TEXTE CHOISI —
+++

#ubuntu-fr-l10n 2013-03-11
<Zarete> Bonjour à tous
<Zarete> Je suis venu sur ce canal IRC pour savoir si je pouvais donner un coup de main pour la traduction en francais de ubuntu 13.04
<Zarete> il y a quelqu'un ?
#ubuntu-fr-l10n 2013-03-17
<teolemon> hej
#ubuntu-fr-l10n 2014-03-13
<Xzu> http://forum.ubuntu-fr.org/viewtopic.php?id=1474001
#ubuntu-fr-l10n 2014-03-14
<pascalc> salut
<pascalc> Je m'appelle pascal chevrel, je bosse pour Mozilla dans la loca, j'essaie de m'assurer que tous les traducteurs des distros qui s'occupent de paquets liés à Mozilla communiquent entre eux et bossent avec l'équipe des traducteurs de Mozilla
<pascalc> pas seulement pour le français, pour toutes les langues
<pascalc> donc je cherche à lister toutes les personnes qui font/ont fait de la traduction pour des paquets mozilla pour être sûr que tout le monde est bien coordonné et avoir une meilleure compréhension de l'orga des distros dans ce domaine
<pascalc> une idée d'où je devrais commencer pour Ubuntu ? :
<pascalc> :)
<YoBoY> tiens un pascalc qui est passé par ici :)
<Ool> YoBoY: et oui
<Ool> je l'avais aiguillé ici apres sa question sur le support
<Ool> je pensais qu'il aurait plus d'infos ici... mais non
<YoBoY> faudrait plutot lui dire de poster sur la ml des traducteurs
<YoBoY> ya pas grand monde ici
<YoBoY> mais bon il abuse, il doit avoir le mail de pierre déjà :)
<Ool> ba de toute façon il y a la page de la doc dans le topic
<Ool> là il y a l'adresse de la ML
#ubuntu-fr-l10n 2014-03-15
<YoBoY> plop pascalc
#ubuntu-fr-l10n 2015-03-14
<Laurent_> Bonjour, première fois sur IRC et premières traductions: une fois les traductions "sauvées et envoyées" par l'interface Web Launchpad, faut-il "faire" autre chose ? (prévenir quelqu'un, etc.) ?

+++

DOCUMENTS SOURCES —
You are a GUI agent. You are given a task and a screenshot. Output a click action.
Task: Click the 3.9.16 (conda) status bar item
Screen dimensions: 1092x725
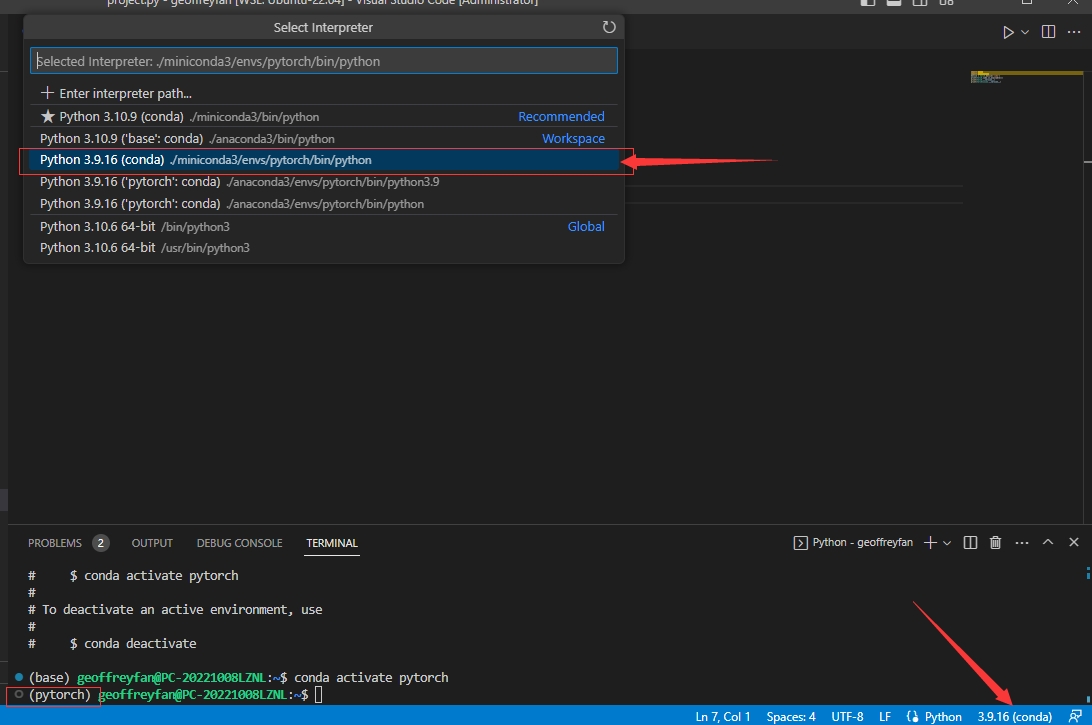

+++

CONSIGNE 1 —
Recopiez le passage du journal IRC qui va de « #ubuntu-fr-l10n 2013-03-17 » jusqu'à « passé par ici :) » inclus.
CONSIGNE 2 —
Dans le journal IRC, résumez en une ou deux phrases la ligne qui commence par « Je m'appelle pascal chevrel » en gardant ses informations principales.
CONSIGNE 3 —
Écrivez la suite du journal IRC à partir de sa dernière ligne.

CORRIGÉ 1 —
#ubuntu-fr-l10n 2013-03-17
<teolemon> hej
#ubuntu-fr-l10n 2014-03-13
<Xzu> http://forum.ubuntu-fr.org/viewtopic.php?id=1474001
#ubuntu-fr-l10n 2014-03-14
<pascalc> salut
<pascalc> Je m'appelle pascal chevrel, je bosse pour Mozilla dans la loca, j'essaie de m'assurer que tous les traducteurs des distros qui s'occupent de paquets liés à Mozilla communiquent entre eux et bossent avec l'équipe des traducteurs de Mozilla
<pascalc> pas seulement pour le français, pour toutes les langues
<pascalc> donc je cherche à lister toutes les personnes qui font/ont fait de la traduction pour des paquets mozilla pour être sûr que tout le monde est bien coordonné et avoir une meilleure compréhension de l'orga des distros dans ce domaine
<pascalc> une idée d'où je devrais commencer pour Ubuntu ? :
<pascalc> :)
<YoBoY> tiens un pascalc qui est passé par ici :)

CORRIGÉ 2 —
Employé de Mozilla dans la localisation, pascal chevrel veut s'assurer que les traducteurs des distributions qui s'occupent de paquets liés à Mozilla communiquent entre eux. Il veut aussi qu'ils travaillent avec l'équipe des traducteurs de Mozilla.

CORRIGÉ 3 —
<Laurent_> <<---- Agagax sur "HexChat"
#ubuntu-fr-l10n 2015-03-15
<Agagax> Y'aurait-il quelqu'un pour une question rapide ?
<YoBoY> plop Agagax
<Agagax> YoBoy, si tu es toujours là (j'ai oublié de passer afk :/ désolé). On traduit le "Cloud" en "Nuage" ou on laisse "Cloud" ?
<YoBoY> je crois qu'on laisse
<Agagax> bon, ok, merci (j'ai mis "Nuage" et entre parenthèse "Cloud". Faudrait que je retrouve la page où j'ai traduit ça. Merci !
<YoBoY> mais le plus simple c'est de poser ce genre de questions sur la ML
<YoBoY> pas grave si tu as mis nuage
<Agagax> Ah. Je crois que je m'y suis inscrit mais je n'ai aucune idée comment y écrire quelque chose (je pensais que c'était un genre de flux RSS, donc à sens unique)
<YoBoY> ça marche par mail
<Agagax> Voui, c'est ce que je viens de comprendre :) je vais jeter un cil. Merci.
<YoBoY> suffit d'ecrire un mail à l'adresse de la liste et tous les inscrits le recoive et peuvent y repondre
<YoBoY> (et répondant à la liste ^^)
<Agagax> aaah, pourquoi j'ai du mal avec le trucs simples parfois ? :))
<YoBoY> c'est parce que c'est vieux, ca donne l'impression que c'est compliqué
<Agagax> ah, voila ! :))